#### REQUIREMENTS:
1. In the post on text adventure parsers, which systems does the writer name as already presenting a large vocabulary?
2. Write out the passage of the post on text adventure parsers that begins at the words "First, as you've" and stops after the words "a step backwards.".

I think there are two main problems that stirred up this firestorm.
First, as you've indicated a couple of times, this system is intended also
for graphical games (correct me if I'm wrong) where a simpler command
parser is more appropriate. I don't consider RAIF to be entrenched in
terms of game language, but it is pretty obvious that it's almost
exclusively about pure text adventures. And in my mind, it seems natural
that the people who are still enamored with text adventures after all this
time are the type who were in favor of game parsers moving from rigide
minimal verb parsers to the numerous verb complex parsers of today. So it
doesn't come as much of a surprise to me to see that a lot of people here
view verb-pruning as a step backwards.

Second, this is a collection of game authors who are used to writing
adventures on systems created by other people. It's not based on any sort
of scientific poll, but I'd guess that quite a few people here, a large
minority if not a majority, have felt the need to add their own verbs to
the already large vocabulary presented by Inform, TADS, Hugo, etc. Your
system is going in a different direction though, which is fine. Don't
underestimate the draw of customizability, is my advice. If this system
is intended only for your own games, then yours is the only opinion that
matters. However, if you want this to appeal to other developers, the
rigid nature might be a turn off. It's always disheartening to create
something for public consumption and then get a disappointing turn-out.

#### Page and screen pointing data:
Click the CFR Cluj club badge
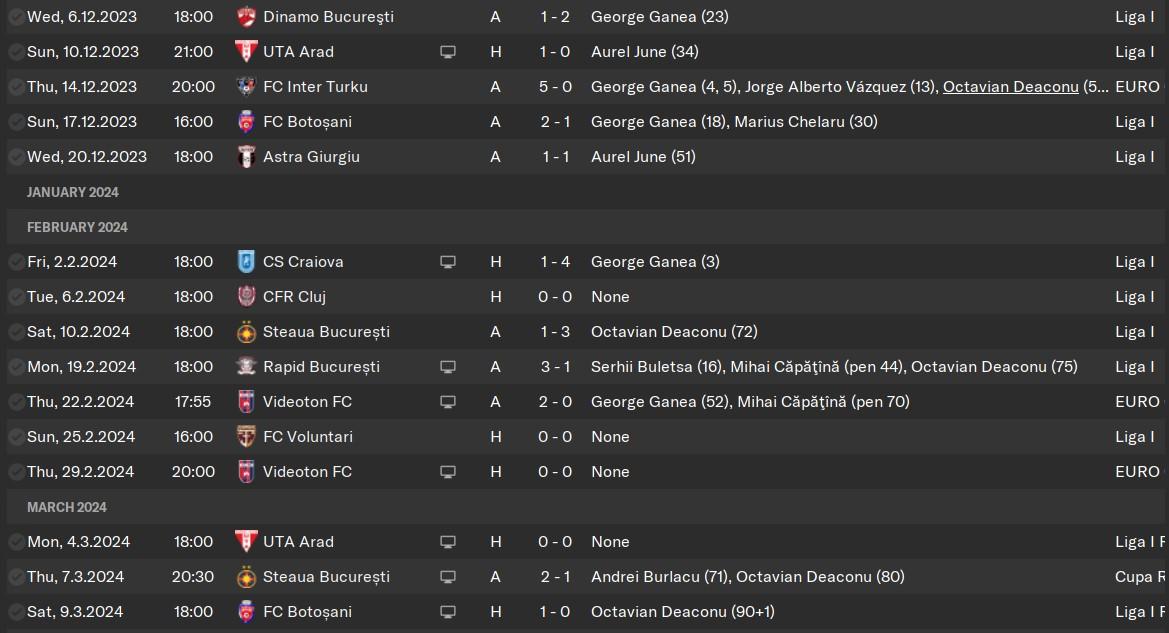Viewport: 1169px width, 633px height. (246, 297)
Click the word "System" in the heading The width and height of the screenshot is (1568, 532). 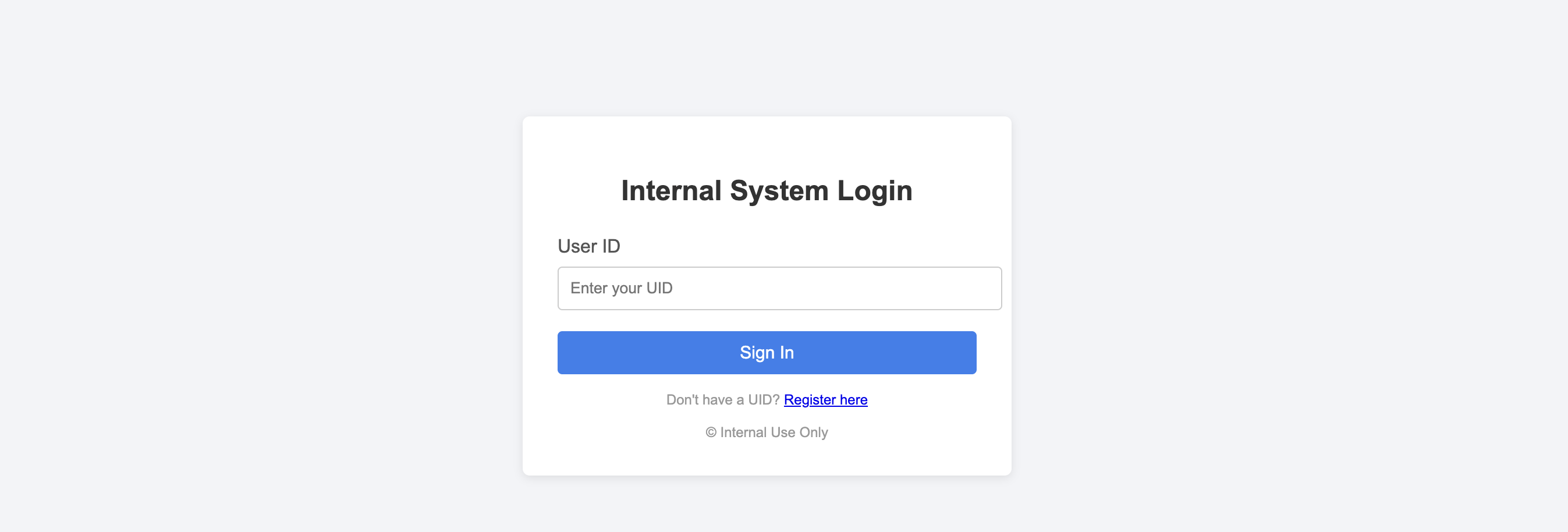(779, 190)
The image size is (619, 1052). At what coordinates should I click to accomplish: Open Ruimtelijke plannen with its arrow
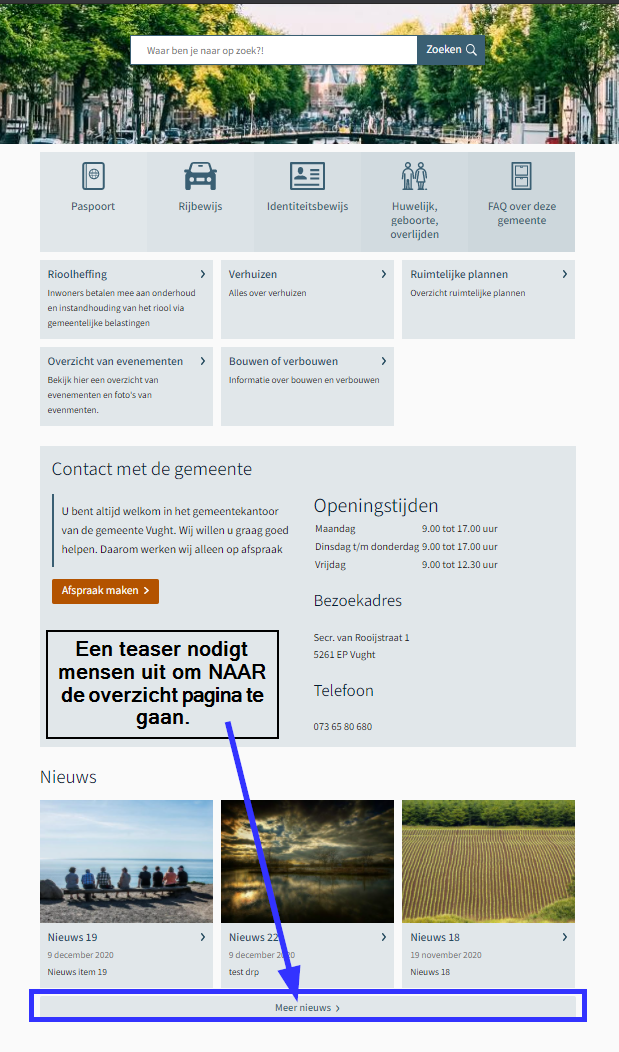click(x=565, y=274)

#### THE ANSWERS:
1. Inform, TADS, and Hugo.

2.
First, as you've indicated a couple of times, this system is intended also
for graphical games (correct me if I'm wrong) where a simpler command
parser is more appropriate. I don't consider RAIF to be entrenched in
terms of game language, but it is pretty obvious that it's almost
exclusively about pure text adventures. And in my mind, it seems natural
that the people who are still enamored with text adventures after all this
time are the type who were in favor of game parsers moving from rigide
minimal verb parsers to the numerous verb complex parsers of today. So it
doesn't come as much of a surprise to me to see that a lot of people here
view verb-pruning as a step backwards.